23.1 Collinearity of predictors in regressions

This is an old version, view current version.

23.1 Collinearity of predictors in regressions

This section discusses problems related to the classical notion of identifiability, which lead to ridges in the posterior density and wreak havoc with both sampling and inference.

Examples of collinearity

Redundant intercepts

The first example of collinearity is an artificial example involving redundant intercept parameters.³³

Suppose there are observations \(y_n\) for \(n \in \{1,\dotsc,N\}\), two intercept parameters \(\lambda_1\) and \(\lambda_2\), a scale parameter \(\sigma > 0\), and the sampling distribution \[ y_n \sim \textsf{normal}(\lambda_1 + \lambda_2, \sigma). \]

For any constant \(q\), the sampling density for \(y\) does not change if we add \(q\) to \(\lambda_1\) and subtract it from \(\lambda_2\), i.e., \[ p(y \mid \lambda_1, \lambda_2,\sigma) = p(y \mid \lambda_1 + q, \lambda_2 - q, \sigma). \]

The consequence is that an improper uniform prior \(p(\mu,\sigma) \propto 1\) leads to an improper posterior. This impropriety arises because the neighborhoods around \(\lambda_1 + q, \lambda_2 - q\) have the same mass no matter what \(q\) is. Therefore, a sampler would need to spend as much time in the neighborhood of \(\lambda_1=1\,000\,000\,000\) and \(\lambda_2=-1\,000\,000\,000\) as it does in the neighborhood of \(\lambda_1=0\) and \(\lambda_2=0\), and so on for ever more far-ranging values.

The marginal posterior \(p(\lambda_1,\lambda_2 \mid y)\) for this model is thus improper.³⁴

The impropriety shows up visually as a ridge in the posterior density, as illustrated in the left-hand plot. The ridge for this model is along the line where \(\lambda_2 = \lambda_1 + c\) for some constant \(c\).
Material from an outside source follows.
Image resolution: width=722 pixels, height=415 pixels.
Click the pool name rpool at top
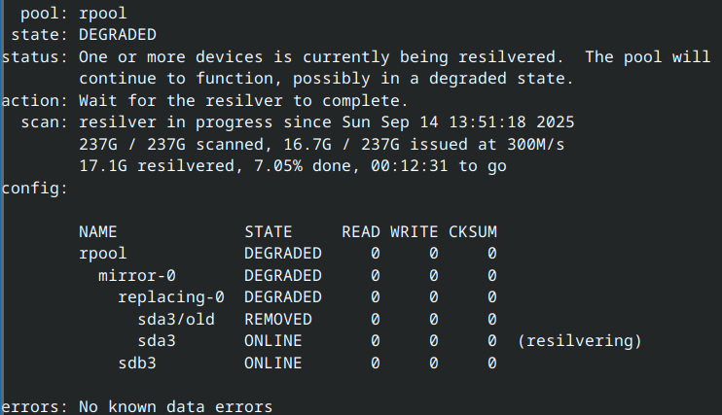click(102, 15)
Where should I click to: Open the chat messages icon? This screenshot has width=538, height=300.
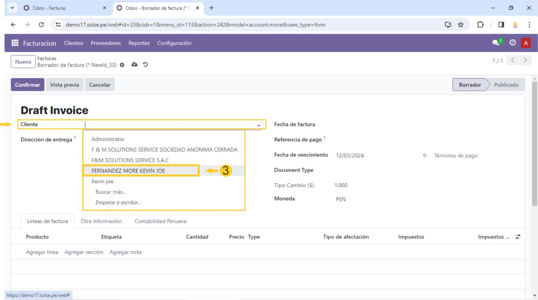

Contrast this model with a simple regression with a single intercept parameter \(\mu\) and sampling distribution \[ y_n \sim \textsf{normal}(\mu,\sigma). \] Even with an improper prior, the posterior is proper as long as there are at least two data points \(y_n\) with distinct values.
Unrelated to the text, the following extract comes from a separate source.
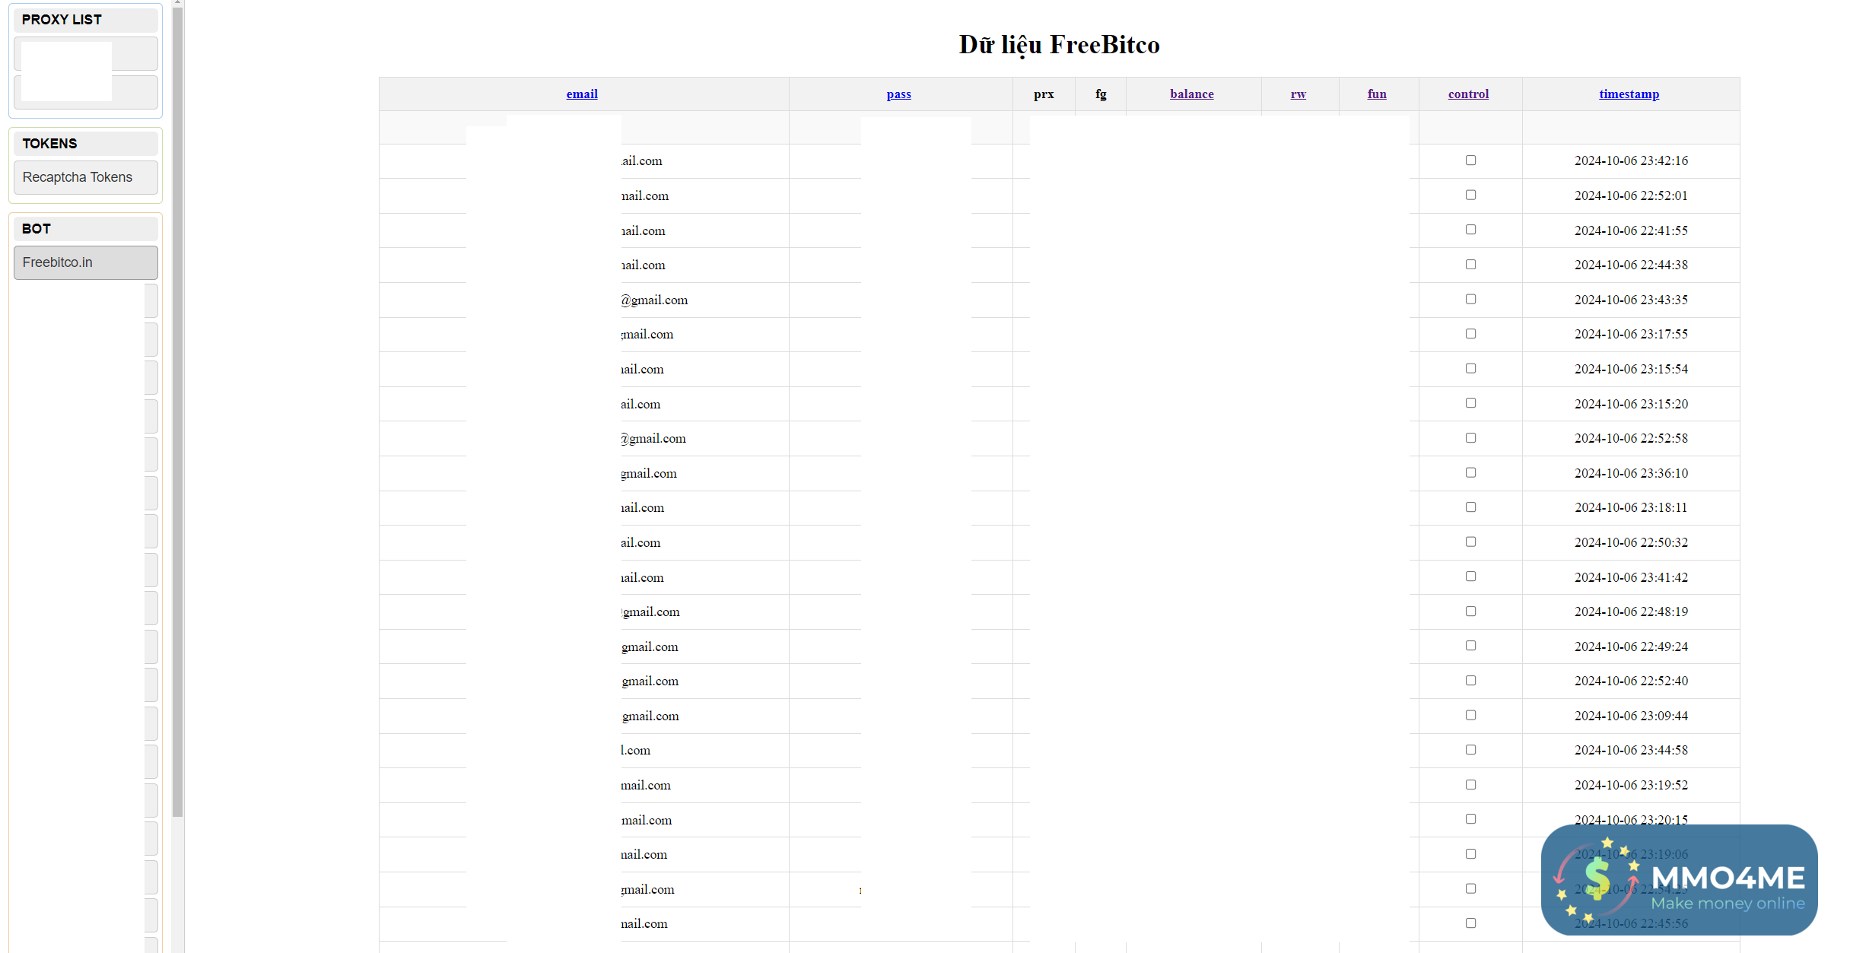Mark the checkbox for 23:09:44 entry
Ability and difficulty in IRT models

Consider an item-response theory model for students \(j \in 1{:}J\) with abilities \(\alpha_j\) and test items \(i \in 1{:}I\) with difficulties \(\beta_i\). The observed data are an \(I \times J\) array with entries \(y_{i, j} \in \{ 0, 1 \}\) coded such that \(y_{i, j} = 1\) indicates that student \(j\) answered question \(i\) correctly. The sampling distribution for the data is \[ y_{i, j} \sim \textsf{Bernoulli}(\operatorname{logit}^{-1}(\alpha_j - \beta_i)). \]

For any constant \(c\), the probability of \(y\) is unchanged by adding a constant \(c\) to all the abilities and subtracting it from all the difficulties, i.e., \[ p(y \mid \alpha, \beta) = p(y \mid \alpha + c, \beta - c). \]

This leads to a multivariate version of the ridge displayed by the regression with two intercepts discussed above.

General collinear regression predictors

The general form of the collinearity problem arises when predictors for a regression are collinear. For example, consider a linear regression sampling distribution \[ y_n \sim \textsf{normal}(x_n \beta, \sigma) \] for an \(N\)-dimensional observation vector \(y\), an \(N \times K\) predictor matrix \(x\), and a \(K\)-dimensional coefficient vector \(\beta\).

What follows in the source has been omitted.